Back in 1977, Brooklyn-based artist Tom Otterness made a film of himself shooting and killing a dog he'd adopted from an animal shelter. It's art! But it's also evidence of an act of animal cruelty, which is why some San Francisco residents don't want Otterness to receive $750,000 in public funds to make statues for a local subway station.

Otterness was awarded the money by the San Francisco Municipal Transportation Agency's board of directors, which approved the contract commissioning him to create 59 bronze statues—not of dead dogs, but of the little cartoonish people he now makes. Somehow the judging panel didn't know about Otterness's dog-murder movie—even though it's listed right there on his danged Wikipedia page, and a simple Internet search of his name pulls up results that refer to it. Now they have a signed contract on their hands, and must to answer to a city full of hippie dog lovers too busy throwing soy bones to their pets to have any kids.

In the 34 years since releasing the dog movie, titled Shot Dog Film, Otterness has become a world-famous public artist. He's also apologized publicly for making the film—calling it "an indefensible act that I am deeply sorry for," "inexcusable," the product of "convoluted logic," and something he did out of "anger at [him]self and at the world." (If you were the type to kill dogs, you might be angry at yourself as well.) Yet he's also attributed his act to being a "young artist having a very rough time" (they didn't have alcohol, drugs, or therapists back then?) and has asserted that it was influenced by "the context of the times and the scene I was in," which sounds like an excuse—especially considering that his "scene" apparently didn't like the movie. At the time he shot Shot Dog Film, and the dog, he was 25 years old—certainly old enough to understand that killing animals is morally reprehensible.

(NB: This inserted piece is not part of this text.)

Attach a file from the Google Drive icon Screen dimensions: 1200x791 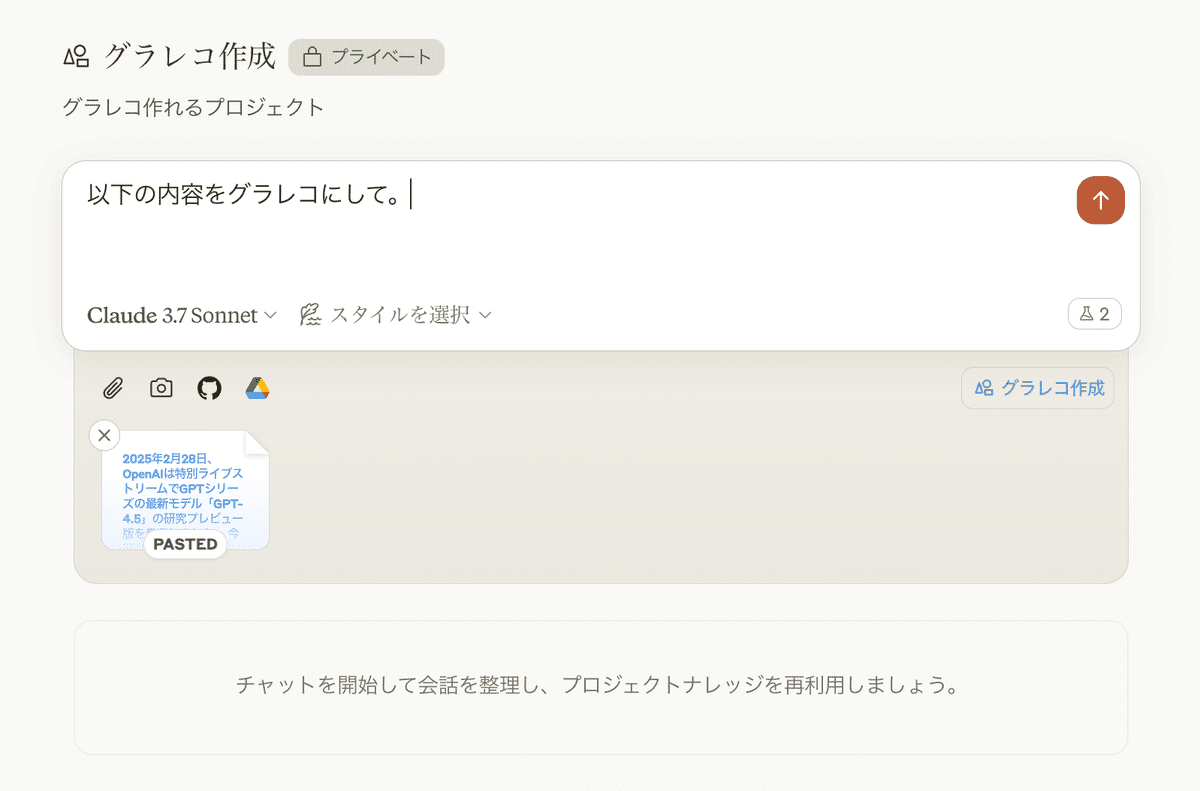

While San Francisco animal rights supporters oppose Otterness' receipt of $750,000 to make his funny little people statues, San Francisco Mayor Ed Lee has put the project on hold pending an investigation. Maybe the investigators should begin their work by researching the issue, "why don't Internet search engines work on San Francisco government computers"? Assuming that San Fran government agencies have the same access to Yahoo and Google as the rest of us in America, it seems the city failed to do a thorough job of researching Otterness's background on behalf of the interests of its citizens—which, whether you agree with them or not, deserve the right to weigh in on how their money's being used.

If you were God, or the city of San Francisco, would you forgive Otterness? On one hand, what he did to that poor dog was deplorable and sadistic, and he was never prosecuted for it. On the other, he has expressed remorse, never made a Shot Dog Film II, and doesn't defend his act now. Should he be regarded as "the artist who killed a dog once," or "an artist who brings happiness to people through his quirky creations"? Feel free to debate this matter in the comments, aka "your free Ethics 101 class recitation." (President Obama would probably give him a second chance, if it makes any difference.)